(Collected data entries)
——————
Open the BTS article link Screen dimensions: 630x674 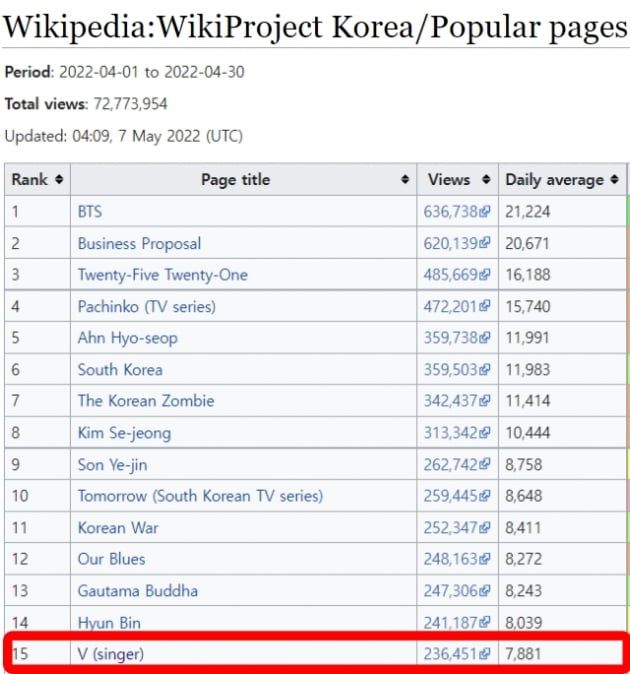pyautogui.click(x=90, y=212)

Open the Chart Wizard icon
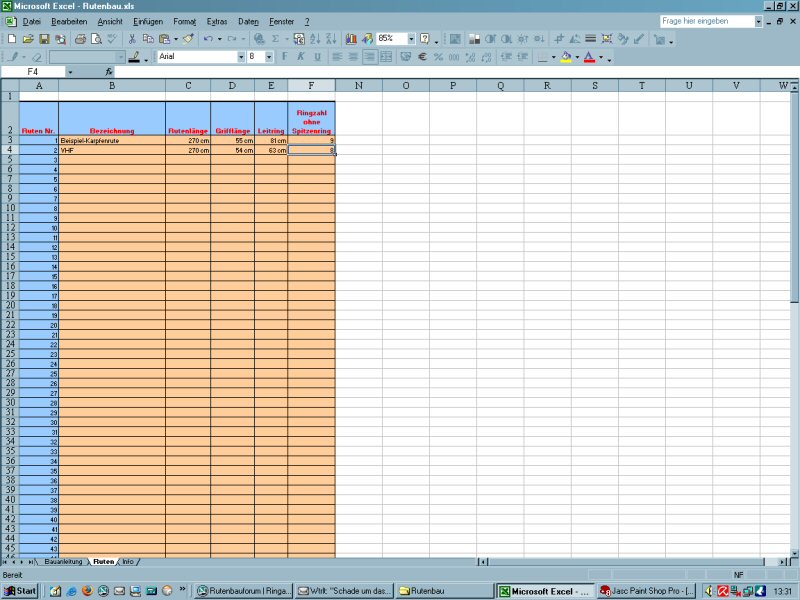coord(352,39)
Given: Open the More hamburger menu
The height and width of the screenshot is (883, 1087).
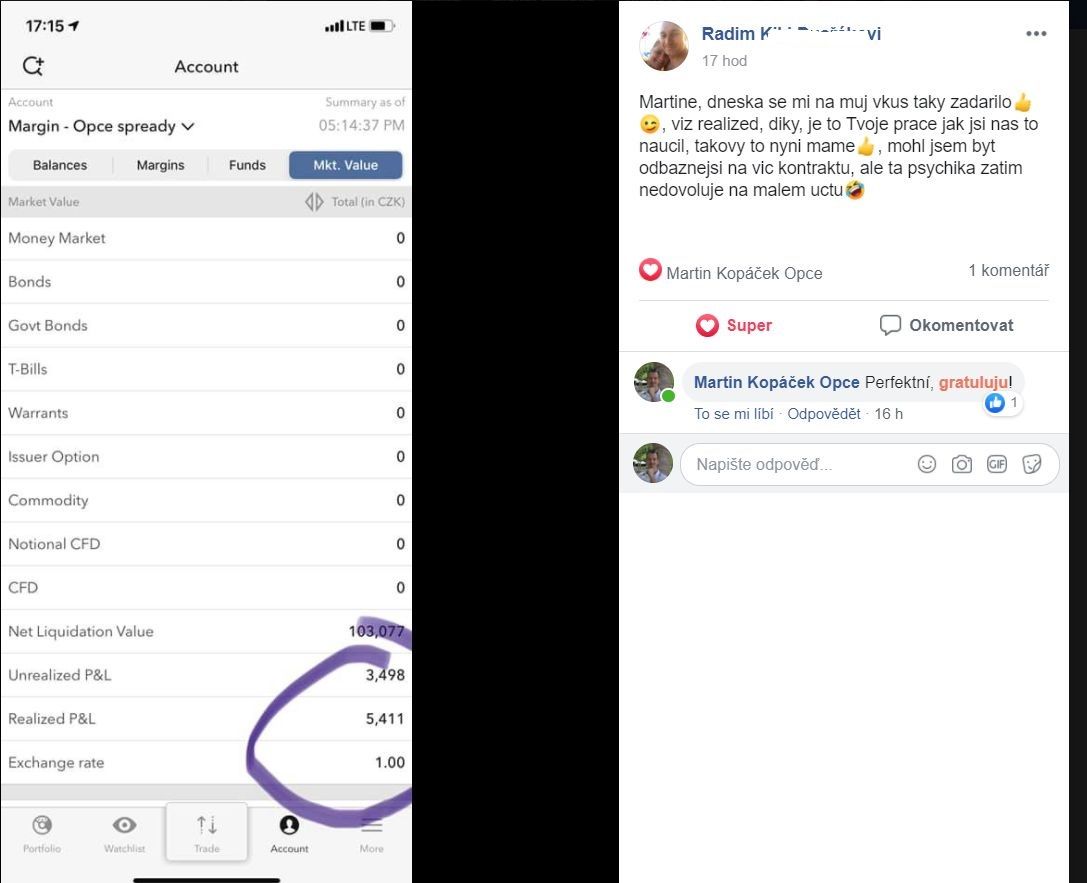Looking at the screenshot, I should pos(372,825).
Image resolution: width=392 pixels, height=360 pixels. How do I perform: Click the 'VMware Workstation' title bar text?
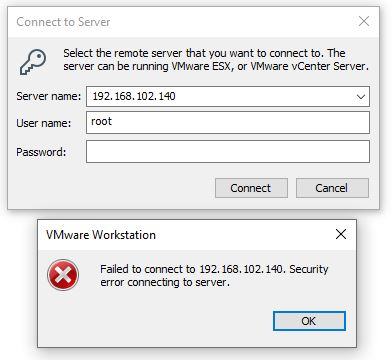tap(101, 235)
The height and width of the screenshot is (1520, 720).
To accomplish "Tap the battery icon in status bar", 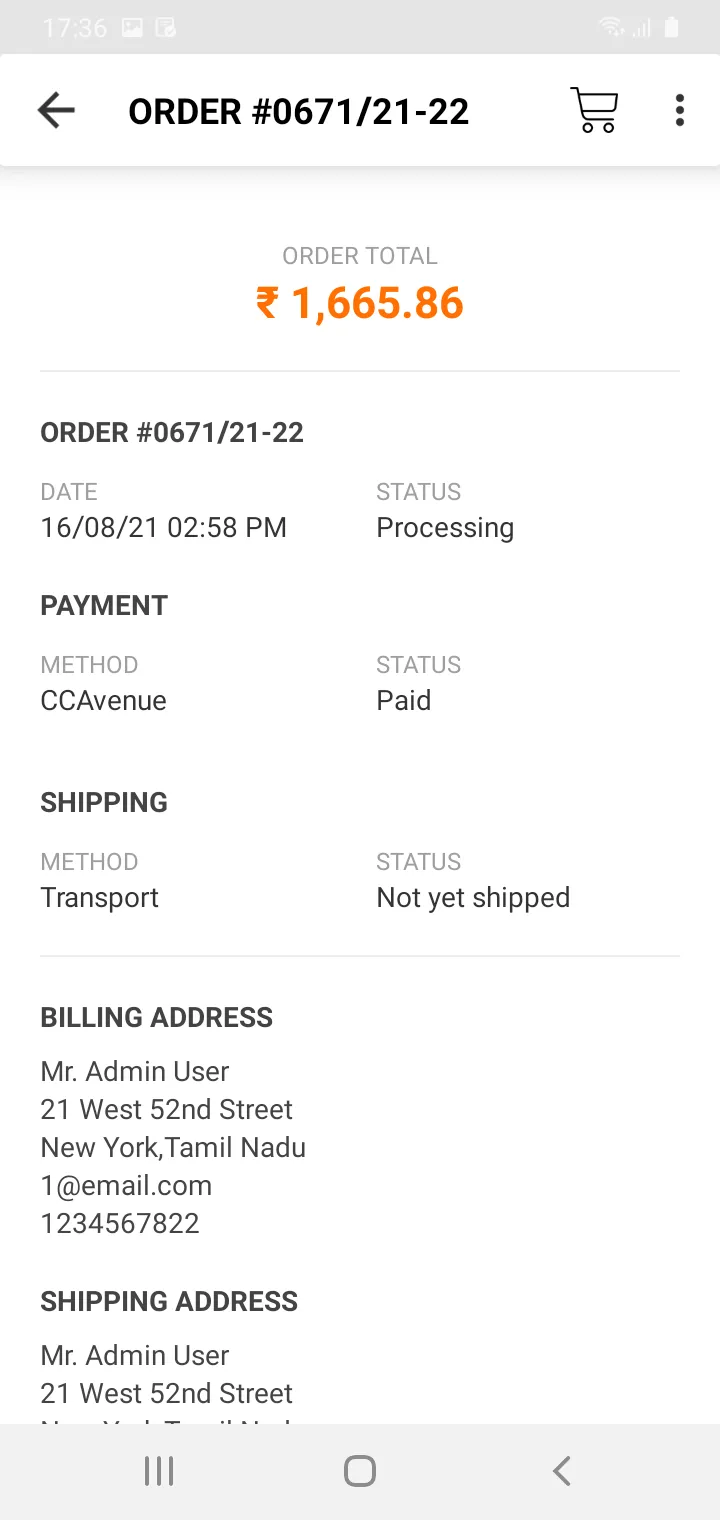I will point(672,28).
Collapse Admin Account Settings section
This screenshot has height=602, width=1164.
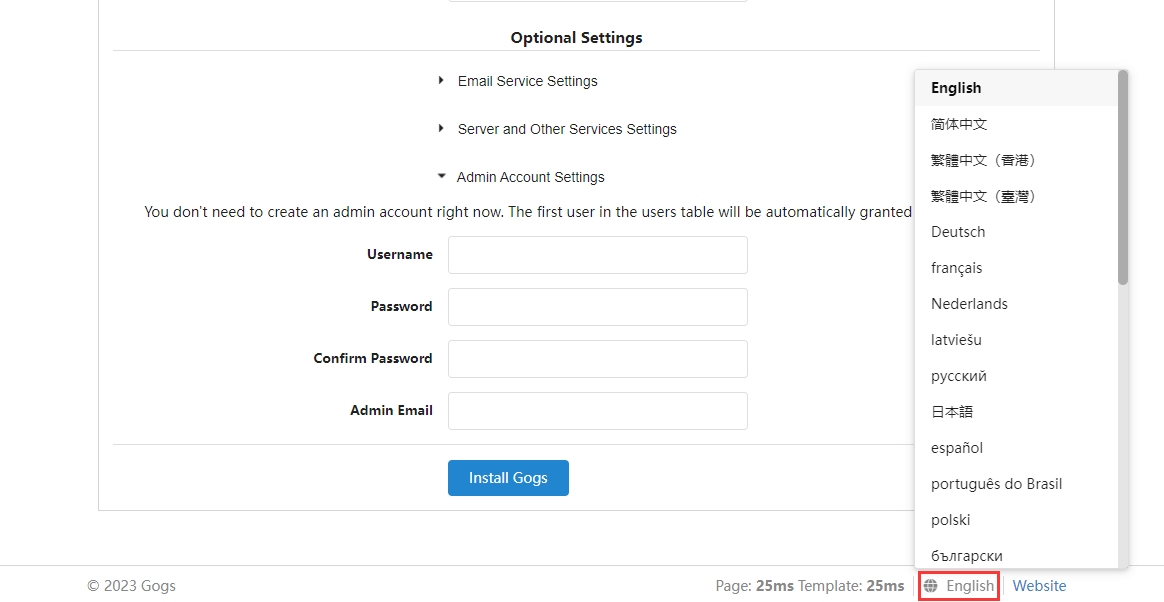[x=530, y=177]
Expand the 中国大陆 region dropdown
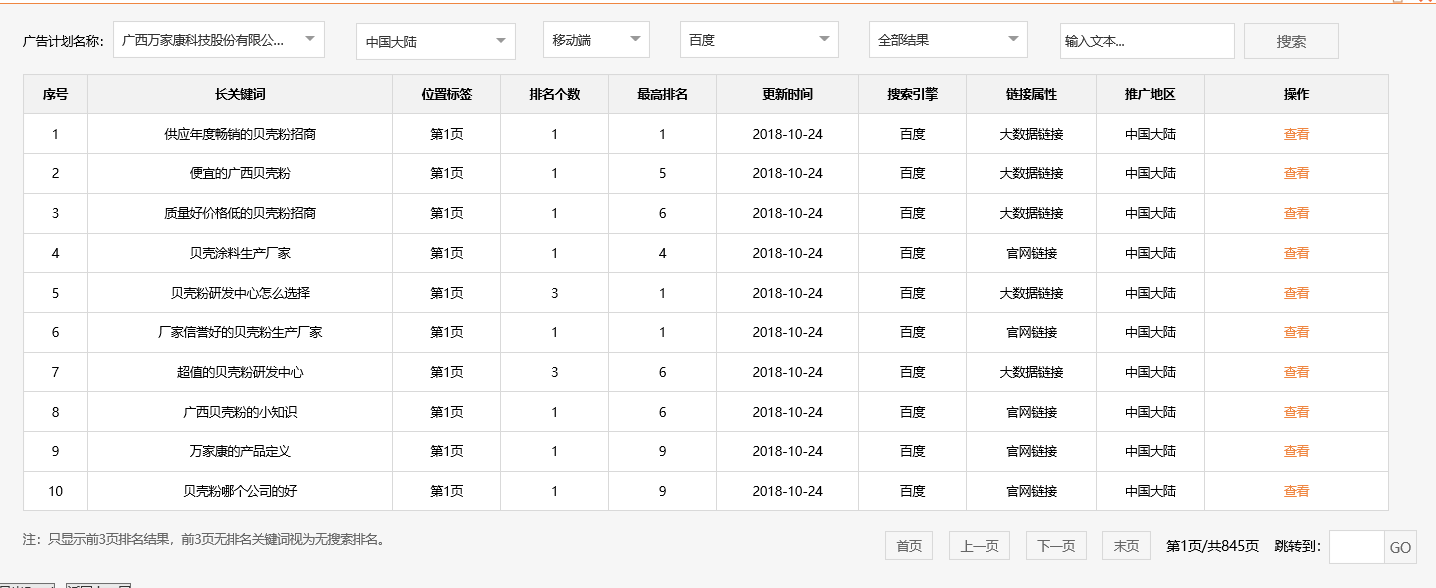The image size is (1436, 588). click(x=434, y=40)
——————
▶ Problem:
Here the job is to retype exactly the lines that start at the one containing "Collapse Admin Account Settings section" and run through the end of the records above, leaving out pictures.

▶ Answer box:
Collapse Admin Account Settings section
This screenshot has height=602, width=1164.
[x=530, y=177]
Expand the 中国大陆 region dropdown
The image size is (1436, 588). click(x=434, y=40)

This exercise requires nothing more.